«Negare la Shoah è un fatto gravissimo e vergognoso, ma punire per legge chi sostiene questa tesi e quindi di fatto stabilire ciò che è storicamente vero attraverso una norma giuridica non è la strada giusta». E’ quanto sostenuto dal periodico ufficiale della Città del Vaticano “L’Osservatore Romano”, intervenendo nel dibattito aperto dal presidente della comunità ebraica romana, Riccardo Pacifici che, non riuscendo a vedere oltre la punta del suo naso adunco, aveva ordinato ai servili nominati del parlamentino di Gerusalemme, un intervento legislativo per sanzionare la negazione o il ridimensionamento della shoa:
«Potremmo prenderci tutti noi l’impegno fino al 27 gennaio prossimo di mettere nero su bianco un testo di legge sul negazionismo da far discutere e approvare dal nostro Parlamento.

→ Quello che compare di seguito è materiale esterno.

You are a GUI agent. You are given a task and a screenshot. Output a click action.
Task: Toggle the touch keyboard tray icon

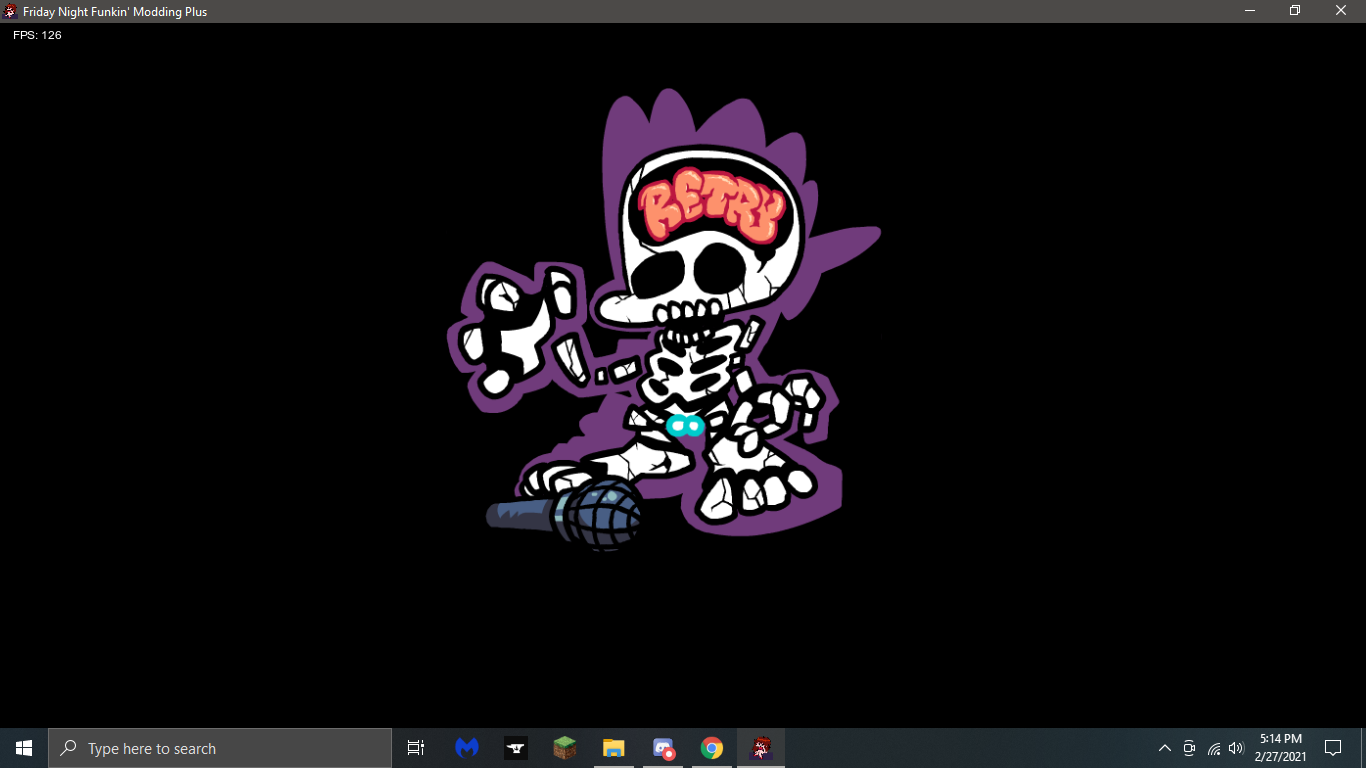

Una legge come “ultima chance” per fermare la deriva negazionista che trova spazio soprattutto su Internet, e in linea coi provvedimenti adottati in paesi come Germania, Austria e Francia».

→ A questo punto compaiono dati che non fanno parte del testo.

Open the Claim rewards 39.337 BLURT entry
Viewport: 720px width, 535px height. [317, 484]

Di fronte alle scuse che, oggi più di ieri, a dispetto del tempo trascorso, in una sorta di parossismo cronologicamente inversamente proporzionale, la comunità ebraica romana esige dai più svariati settori della società e che vengono porte con estrema riverenza da chiunque rivesta un incarico appena superiore a quello di un vigile urbano non si può non rimanere perplessi. Gli errori commessi in altre epoche non possono e non devono trasformarsi in un’arma di ricatto permanente. Il nostro, poi, è uno strano BelPaese che ha volutamente focalizzato la sua memoria storica esclusivamente su quell’episodio e che per tutto il resto, sia per quanto riguarda la gratitudine a chi per lei ha combattuto o il desiderio di fare giustizia nei confronti di chi l’ha tradita o ha mutilato i suoi confini, silenziosamente e servilmente riverisce.